Beyond Fear and Mistrust:
Toward Open Communication between Mental Health Professionals and Minor-Attracted People

March 20, 2008, 9:00 am – 3:30 pm
Westminster, MD

The goals of this first workshop organized by B4U-ACT were:

  • To define the communication problem that exists between mental health professionals and minor-attracted people in society
  • To promote understanding of the harmful consequences of this problem, and the benefits of eliminating the barriers to communication
  • To develop mutual empathy among mental health professionals and minor-attracted people
  • To help mental health professionals see minor-attracted people as diverse in their characteristics and behaviors
  • To form a working group that would develop and carry out plans to promote communication between the two groups over a period of time, and on a larger scale.
A total of 19 participants attended, including four minor-attracted people. Psychodrama was used to explore the thoughts and feelings that might be experienced by a mental health professional and a minor-attracted person when they meet for the first time, and when they meet in a therapeutic context. Participants discussed issues regarding finding a safe and supportive environment, disclosure of sexual feelings, ethical therapeutic responses, and mandatory reporting laws. The discussion brought out preconceptions, fears, and other factors that may act as barriers to communication and to effective therapy.

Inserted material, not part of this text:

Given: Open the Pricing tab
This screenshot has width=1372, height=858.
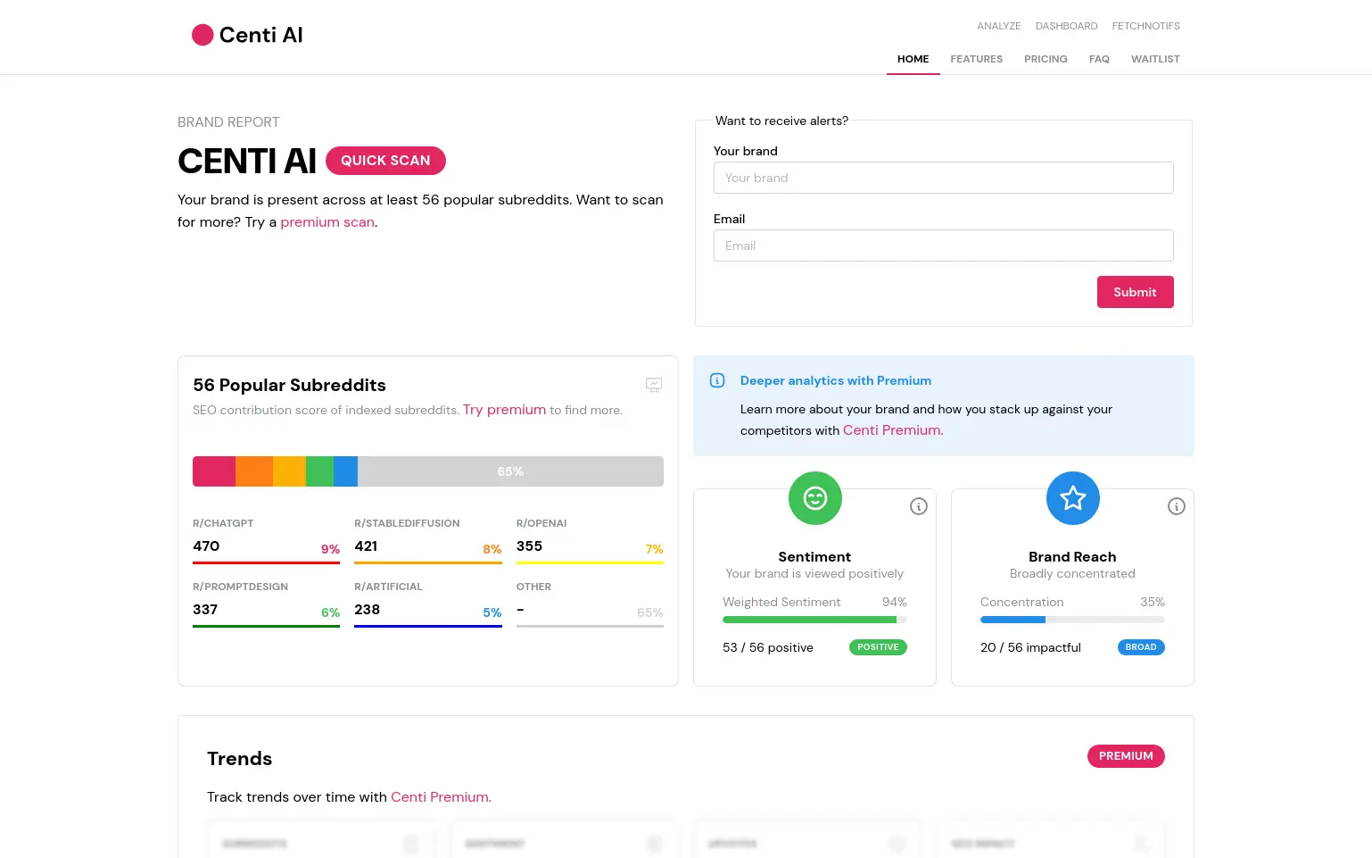Looking at the screenshot, I should click(x=1046, y=59).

The workshop also included presentations refuting popular myths about attraction to minors and demonstrating the harshly negative messages and abusive treatment directed toward minor-attracted young people, along with these young people’s reactions to severe stigma. Another presentation described what was missing from these messages, including stories of minor-attracted people who contribute to their communities, and opportunities for minor-attracted people to participate in the development of policies, laws, and programs that affect them.

The workshop concluded with an opportunity to brainstorm ideas for future work. A listserv was started for continued discussion, and additional mental health professionals and minor-attracted people were invited to join.

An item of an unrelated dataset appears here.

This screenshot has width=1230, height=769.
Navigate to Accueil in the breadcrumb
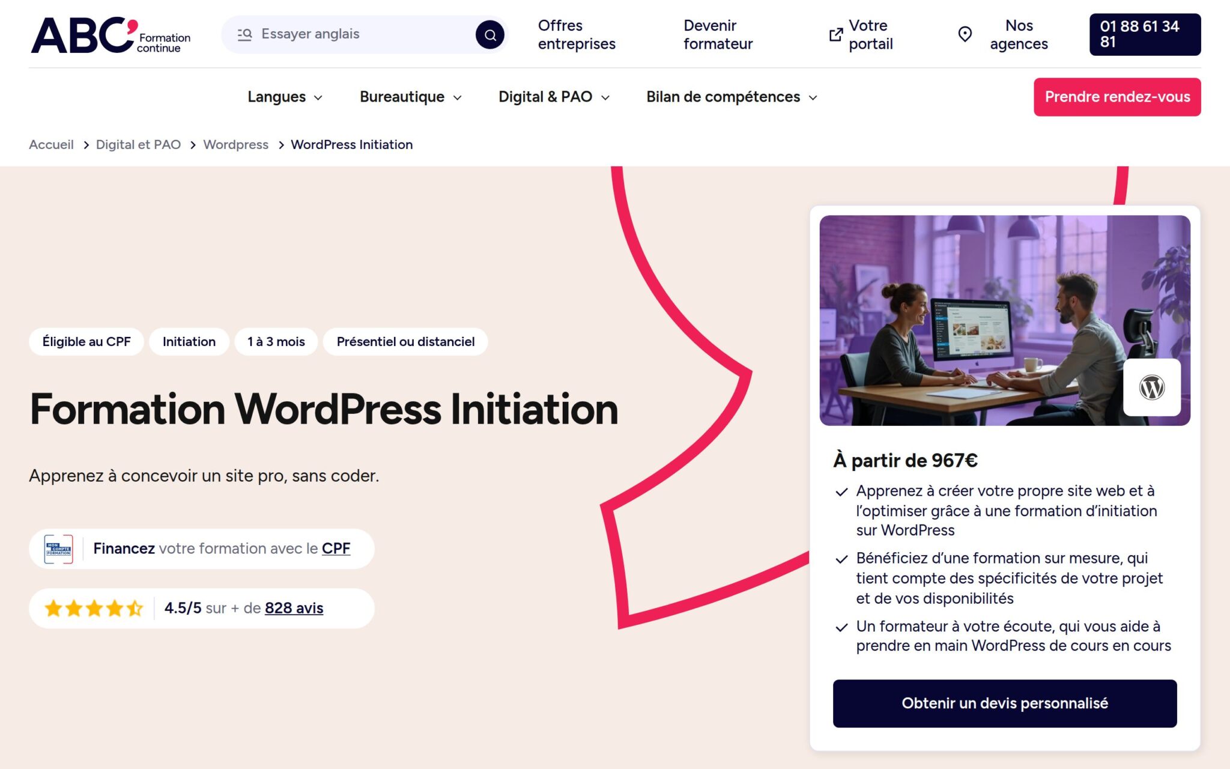(50, 144)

Throughout the day, there was respectful communication between mental health professionals and minor-attracted people, and some new friendships and partnerships were forged. The organizers hope that minor-attracted people and mental health professionals will work together to find ways to fight false stereotypes, to help others see minor-attracted people as contributors to society rather than as potential offenders who need to be controlled, and to make accurate information and compassionate services available for minor-attracted people who need help in finding hope and fulfillment in their lives.